[Start of Attachment]

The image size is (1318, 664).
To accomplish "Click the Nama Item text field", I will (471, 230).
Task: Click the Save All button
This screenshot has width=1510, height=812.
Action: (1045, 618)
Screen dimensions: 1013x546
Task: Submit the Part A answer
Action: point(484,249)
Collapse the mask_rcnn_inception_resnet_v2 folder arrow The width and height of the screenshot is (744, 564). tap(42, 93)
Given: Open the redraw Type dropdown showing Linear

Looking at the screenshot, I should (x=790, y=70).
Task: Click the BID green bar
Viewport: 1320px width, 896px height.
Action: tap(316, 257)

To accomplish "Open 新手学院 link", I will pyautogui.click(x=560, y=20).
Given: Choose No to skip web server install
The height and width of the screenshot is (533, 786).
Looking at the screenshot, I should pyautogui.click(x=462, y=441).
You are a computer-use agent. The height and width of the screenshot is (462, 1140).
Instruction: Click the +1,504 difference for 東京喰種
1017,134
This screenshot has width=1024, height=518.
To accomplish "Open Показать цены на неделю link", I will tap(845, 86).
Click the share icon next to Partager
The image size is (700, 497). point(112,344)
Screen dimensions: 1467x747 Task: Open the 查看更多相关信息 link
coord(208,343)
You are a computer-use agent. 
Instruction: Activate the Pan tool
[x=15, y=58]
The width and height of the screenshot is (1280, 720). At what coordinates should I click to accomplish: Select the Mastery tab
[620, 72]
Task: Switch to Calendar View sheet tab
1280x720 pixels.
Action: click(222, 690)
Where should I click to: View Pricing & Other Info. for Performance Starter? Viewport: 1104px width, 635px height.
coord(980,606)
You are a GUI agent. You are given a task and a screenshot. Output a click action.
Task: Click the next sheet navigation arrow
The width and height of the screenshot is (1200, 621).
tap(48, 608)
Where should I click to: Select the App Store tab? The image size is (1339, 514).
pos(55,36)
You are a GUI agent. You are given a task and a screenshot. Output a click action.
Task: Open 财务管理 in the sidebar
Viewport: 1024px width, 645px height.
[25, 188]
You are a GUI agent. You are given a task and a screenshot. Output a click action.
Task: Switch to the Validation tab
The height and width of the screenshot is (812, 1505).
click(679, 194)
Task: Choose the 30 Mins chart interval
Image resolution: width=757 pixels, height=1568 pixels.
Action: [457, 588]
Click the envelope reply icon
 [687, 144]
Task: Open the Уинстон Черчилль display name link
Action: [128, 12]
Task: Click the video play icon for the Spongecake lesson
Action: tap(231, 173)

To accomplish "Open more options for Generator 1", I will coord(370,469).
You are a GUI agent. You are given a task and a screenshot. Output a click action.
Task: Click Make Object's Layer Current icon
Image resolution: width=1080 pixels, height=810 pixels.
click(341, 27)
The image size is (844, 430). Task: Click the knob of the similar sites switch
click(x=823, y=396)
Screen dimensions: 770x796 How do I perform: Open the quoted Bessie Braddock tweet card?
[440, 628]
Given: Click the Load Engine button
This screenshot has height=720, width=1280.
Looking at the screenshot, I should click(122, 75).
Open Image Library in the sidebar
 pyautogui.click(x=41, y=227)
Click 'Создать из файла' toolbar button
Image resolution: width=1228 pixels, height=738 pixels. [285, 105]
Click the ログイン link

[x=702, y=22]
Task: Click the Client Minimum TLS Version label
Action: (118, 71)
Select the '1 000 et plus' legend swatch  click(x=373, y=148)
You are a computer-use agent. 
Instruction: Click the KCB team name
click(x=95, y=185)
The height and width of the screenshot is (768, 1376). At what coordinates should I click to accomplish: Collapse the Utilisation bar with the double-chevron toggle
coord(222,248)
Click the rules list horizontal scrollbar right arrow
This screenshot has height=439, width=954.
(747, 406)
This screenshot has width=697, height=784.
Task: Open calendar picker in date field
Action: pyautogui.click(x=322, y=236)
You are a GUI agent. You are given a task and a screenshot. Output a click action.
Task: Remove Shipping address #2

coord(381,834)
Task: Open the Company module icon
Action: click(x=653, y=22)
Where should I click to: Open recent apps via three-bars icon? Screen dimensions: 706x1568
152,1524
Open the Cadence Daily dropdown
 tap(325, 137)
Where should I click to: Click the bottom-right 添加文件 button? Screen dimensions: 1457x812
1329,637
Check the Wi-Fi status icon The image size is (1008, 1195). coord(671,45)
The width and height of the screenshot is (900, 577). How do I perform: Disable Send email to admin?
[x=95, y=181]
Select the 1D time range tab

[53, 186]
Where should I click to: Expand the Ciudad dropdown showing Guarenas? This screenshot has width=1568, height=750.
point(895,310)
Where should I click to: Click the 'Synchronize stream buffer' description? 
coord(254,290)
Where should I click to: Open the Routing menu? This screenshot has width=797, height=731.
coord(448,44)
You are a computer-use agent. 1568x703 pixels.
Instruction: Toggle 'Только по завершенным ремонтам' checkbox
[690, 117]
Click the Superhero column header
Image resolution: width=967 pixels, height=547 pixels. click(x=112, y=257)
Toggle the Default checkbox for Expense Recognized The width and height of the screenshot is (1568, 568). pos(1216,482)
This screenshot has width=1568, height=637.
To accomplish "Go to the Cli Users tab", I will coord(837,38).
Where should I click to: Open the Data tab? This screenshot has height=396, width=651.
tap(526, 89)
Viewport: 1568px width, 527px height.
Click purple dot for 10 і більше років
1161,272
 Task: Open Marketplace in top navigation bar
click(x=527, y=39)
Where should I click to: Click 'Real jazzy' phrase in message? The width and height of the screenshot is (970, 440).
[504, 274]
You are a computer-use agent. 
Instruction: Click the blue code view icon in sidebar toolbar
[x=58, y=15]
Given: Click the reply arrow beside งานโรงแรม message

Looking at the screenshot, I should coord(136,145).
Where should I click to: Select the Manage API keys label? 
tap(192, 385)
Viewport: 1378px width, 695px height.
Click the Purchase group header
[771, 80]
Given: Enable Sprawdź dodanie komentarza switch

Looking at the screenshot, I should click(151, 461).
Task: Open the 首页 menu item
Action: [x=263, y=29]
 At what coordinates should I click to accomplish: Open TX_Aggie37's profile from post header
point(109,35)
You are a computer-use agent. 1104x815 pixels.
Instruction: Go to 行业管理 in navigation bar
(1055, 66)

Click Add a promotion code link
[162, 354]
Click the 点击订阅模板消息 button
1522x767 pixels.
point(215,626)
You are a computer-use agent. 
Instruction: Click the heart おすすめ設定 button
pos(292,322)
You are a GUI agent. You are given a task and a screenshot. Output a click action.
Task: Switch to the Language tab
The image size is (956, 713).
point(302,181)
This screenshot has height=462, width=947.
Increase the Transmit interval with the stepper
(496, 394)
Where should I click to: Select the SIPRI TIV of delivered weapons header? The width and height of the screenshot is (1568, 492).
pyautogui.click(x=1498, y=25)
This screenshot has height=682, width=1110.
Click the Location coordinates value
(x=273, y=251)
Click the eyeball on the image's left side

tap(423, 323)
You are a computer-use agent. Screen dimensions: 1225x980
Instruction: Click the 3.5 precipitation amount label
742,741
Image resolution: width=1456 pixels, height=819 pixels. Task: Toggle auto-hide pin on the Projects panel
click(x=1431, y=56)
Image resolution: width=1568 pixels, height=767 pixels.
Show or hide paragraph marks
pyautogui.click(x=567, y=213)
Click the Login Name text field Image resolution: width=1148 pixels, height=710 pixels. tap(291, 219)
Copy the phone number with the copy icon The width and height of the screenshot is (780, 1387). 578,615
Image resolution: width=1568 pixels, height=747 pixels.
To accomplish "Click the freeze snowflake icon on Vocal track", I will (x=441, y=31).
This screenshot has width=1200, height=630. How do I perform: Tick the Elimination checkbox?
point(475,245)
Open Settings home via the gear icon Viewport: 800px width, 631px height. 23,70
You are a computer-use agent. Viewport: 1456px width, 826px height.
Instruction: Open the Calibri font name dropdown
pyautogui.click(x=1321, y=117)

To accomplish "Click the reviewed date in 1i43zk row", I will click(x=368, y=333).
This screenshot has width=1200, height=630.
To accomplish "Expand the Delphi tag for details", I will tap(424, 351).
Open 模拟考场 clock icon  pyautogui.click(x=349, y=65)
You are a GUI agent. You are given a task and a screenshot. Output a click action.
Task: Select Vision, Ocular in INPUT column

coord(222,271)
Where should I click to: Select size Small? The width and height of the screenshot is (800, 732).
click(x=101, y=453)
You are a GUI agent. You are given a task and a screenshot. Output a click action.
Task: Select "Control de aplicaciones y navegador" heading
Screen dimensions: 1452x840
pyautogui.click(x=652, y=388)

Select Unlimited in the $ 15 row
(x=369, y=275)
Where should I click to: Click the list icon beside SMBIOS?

[End of Attachment]

ASSIGNED TASK: For each line of the entries that contains the word "text", make a copy.

OUTPUT BELOW:
To accomplish "Click the Nama Item text field", I will (471, 230).
Click the Login Name text field Image resolution: width=1148 pixels, height=710 pixels. tap(291, 219)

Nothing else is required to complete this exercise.